In this report, we demonstrate the applicability of a novel MS-based approach to AD biomarker discovery and patient classification. Serum samples from individuals with AD, MCI, and no cognitive impairment were enriched for biomarkers and then processed and analyzed by high-resolution MS. The spectra were used to generate a fingerprint model that successfully classified blinded samples from AD patients and controls without cognitive impairment, with high sensitivity and specificity. Although the demographics of the sample set indicate an approximate average 10-year difference between the disease and nondisease groups, the total age distribution was similar between the 2 groups. In addition, the Mini Mental State Exam (MMSE) scores at baseline were all normal or above normal. The samples drawn for analyses in this report are from a cohort study with more than 1000 participants. To reduce introduction of bias based on case selection, we used the first 300 consecutive samples from patients without cognitive impairment or with MCI or AD without regard to other variables. The researchers that processed the samples for MS and analysis were blinded to all clinical data, including clinical diagnoses, and the blinding was not broken until the analyses were completed. It was at that time that we discovered the mean age differences. This limits the ability to draw inferences regarding the potential utility of this precise set of markers to discriminate solely between those with and without cognitive impairment. Future analyses will need to be performed to examine the potential effects of age on these particular markers. However, we do not feel that this limitation undermines the methodologic approach used in the present study to identify proteins that can potentially discriminate between two groups.

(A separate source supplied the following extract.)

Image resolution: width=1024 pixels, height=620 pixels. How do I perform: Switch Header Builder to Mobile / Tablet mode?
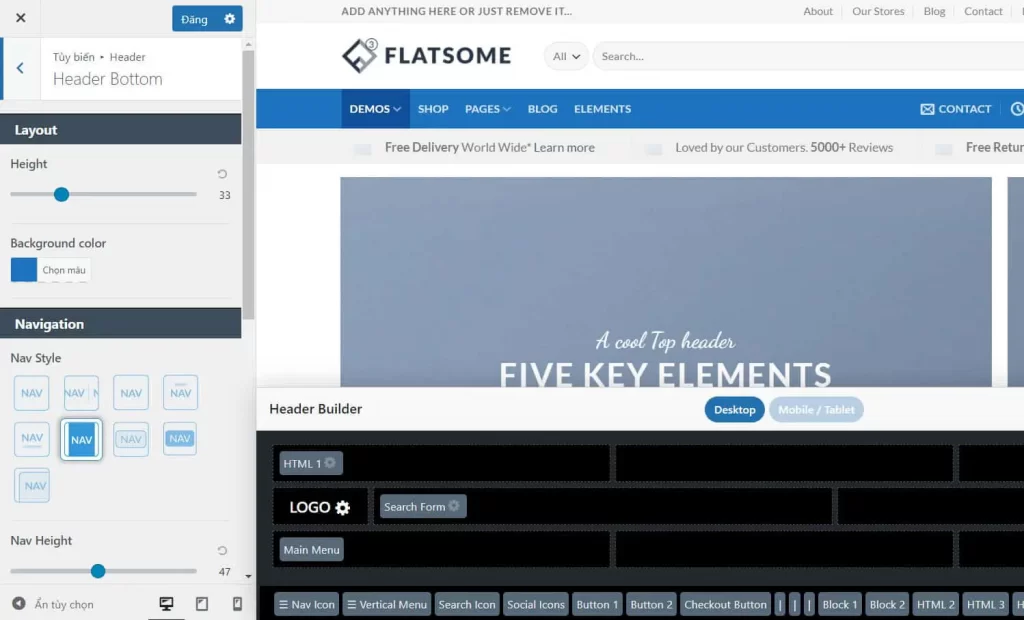pos(816,409)
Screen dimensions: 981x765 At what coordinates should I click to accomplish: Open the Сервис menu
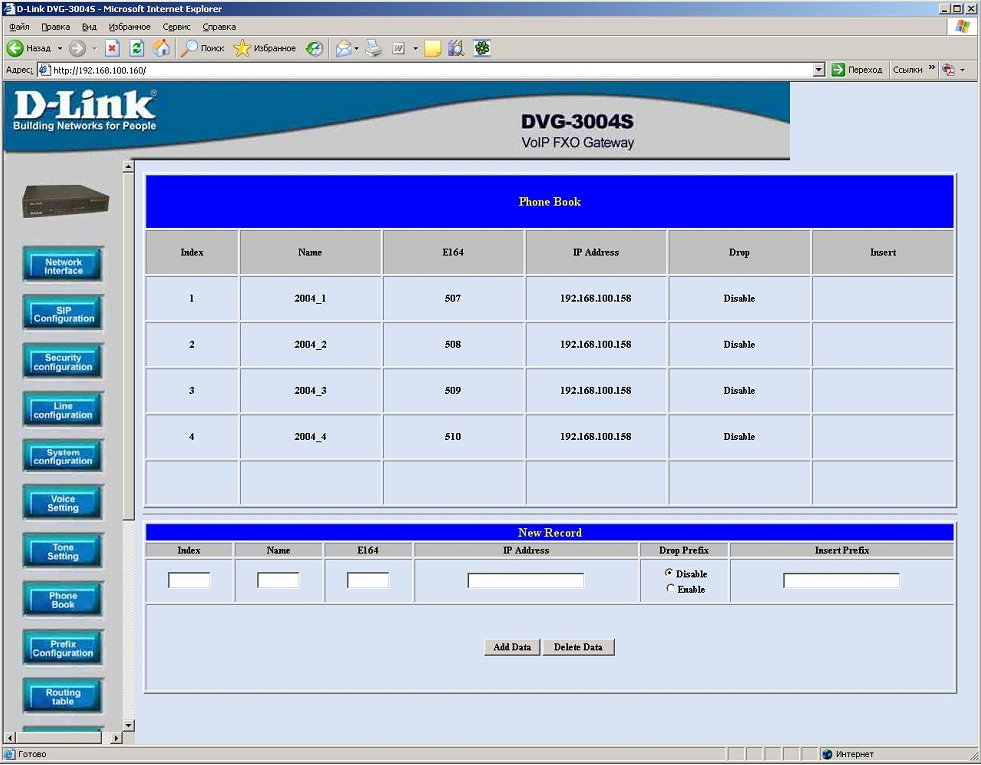pyautogui.click(x=176, y=27)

The fact that this type of analysis yields tenable predictive results for AD, which has multiple genetic and environmental risk factors, suggests great promise for this screening approach in early, noninvasive disease detection. The spectral pattern recognition approach has already demonstrated applicability and usefulness for various cancers (1)(7)(8)(9)(10)(11). This study was designed to discover a surrogate biomarker, an m/z mass pattern that would classify normal vs AD spectra, with high sensitivity and specificity. The characterization and identities of the individual markers featured in the diagnostic model will be the subject of future research and may facilitate the development of a blood-based diagnostic test.


Acknowledgments

We thank the participants in the Religious Orders Study and the staff of the Rush Alzheimer’s Disease Center. The study was supported in part by Grants P30 AG10161 (to D.A.B.) and R01 AG15819 (to D.A.B.) from the National Institute on Aging.


Footnotes

1 Nonstandard abbreviations: MS, mass spectrometry; AD, Alzheimer disease; MCI, mild cognitive impairment; CB, Cibachron blue; TFA, trifluoroacetic acid; SBB, Sample Binding Buffer; SEB, Sample Elution Buffer; MALDI, matrix-assisted laser desorption/ionization; O-TOF, orthogonal time of flight; and BAMF, Biomarker Amplification Filter.